[TASK DIRECTIONS] Please return each record below exactly, with nothing left out.

*** GIVEN DATA Section Begins ***

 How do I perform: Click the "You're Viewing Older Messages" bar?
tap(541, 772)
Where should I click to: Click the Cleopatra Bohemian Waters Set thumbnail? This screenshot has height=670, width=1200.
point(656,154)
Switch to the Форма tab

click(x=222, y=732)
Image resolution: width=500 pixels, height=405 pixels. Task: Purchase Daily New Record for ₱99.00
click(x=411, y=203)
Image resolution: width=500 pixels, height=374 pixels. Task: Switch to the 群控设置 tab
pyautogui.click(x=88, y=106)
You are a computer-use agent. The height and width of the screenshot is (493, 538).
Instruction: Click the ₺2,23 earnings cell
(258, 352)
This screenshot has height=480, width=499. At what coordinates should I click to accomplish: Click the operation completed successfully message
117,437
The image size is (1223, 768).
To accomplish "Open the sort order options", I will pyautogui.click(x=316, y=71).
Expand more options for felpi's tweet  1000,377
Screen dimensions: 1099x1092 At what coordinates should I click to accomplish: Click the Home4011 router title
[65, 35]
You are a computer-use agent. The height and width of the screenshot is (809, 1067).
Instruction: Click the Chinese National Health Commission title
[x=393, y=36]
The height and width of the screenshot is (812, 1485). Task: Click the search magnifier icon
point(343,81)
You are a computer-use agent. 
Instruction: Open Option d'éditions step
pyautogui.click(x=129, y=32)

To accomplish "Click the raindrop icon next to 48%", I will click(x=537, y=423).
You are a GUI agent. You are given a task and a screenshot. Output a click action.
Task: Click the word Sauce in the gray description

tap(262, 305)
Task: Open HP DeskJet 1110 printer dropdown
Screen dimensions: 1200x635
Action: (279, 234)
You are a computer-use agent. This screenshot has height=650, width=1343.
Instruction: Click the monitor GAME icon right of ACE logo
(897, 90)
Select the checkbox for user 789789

*** GIVEN DATA Section Ends ***

[TASK ANSWER]
 How do I perform: Click the "You're Viewing Older Messages" bar?
tap(541, 772)
Where should I click to: Click the Cleopatra Bohemian Waters Set thumbnail? This screenshot has height=670, width=1200.
point(656,154)
Switch to the Форма tab

click(x=222, y=732)
Image resolution: width=500 pixels, height=405 pixels. Task: Purchase Daily New Record for ₱99.00
click(x=411, y=203)
Image resolution: width=500 pixels, height=374 pixels. Task: Switch to the 群控设置 tab
pyautogui.click(x=88, y=106)
You are a computer-use agent. The height and width of the screenshot is (493, 538).
Instruction: Click the ₺2,23 earnings cell
(258, 352)
This screenshot has height=480, width=499. At what coordinates should I click to accomplish: Click the operation completed successfully message
117,437
The image size is (1223, 768).
To accomplish "Open the sort order options", I will pyautogui.click(x=316, y=71).
Expand more options for felpi's tweet  1000,377
Screen dimensions: 1099x1092 At what coordinates should I click to accomplish: Click the Home4011 router title
[65, 35]
You are a computer-use agent. The height and width of the screenshot is (809, 1067).
Instruction: Click the Chinese National Health Commission title
[x=393, y=36]
The height and width of the screenshot is (812, 1485). Task: Click the search magnifier icon
point(343,81)
You are a computer-use agent. 
Instruction: Open Option d'éditions step
pyautogui.click(x=129, y=32)

To accomplish "Click the raindrop icon next to 48%", I will click(x=537, y=423).
You are a GUI agent. You are given a task and a screenshot. Output a click action.
Task: Click the word Sauce in the gray description

tap(262, 305)
Task: Open HP DeskJet 1110 printer dropdown
Screen dimensions: 1200x635
Action: (279, 234)
You are a computer-use agent. This screenshot has height=650, width=1343.
Instruction: Click the monitor GAME icon right of ACE logo
(897, 90)
Select the checkbox for user 789789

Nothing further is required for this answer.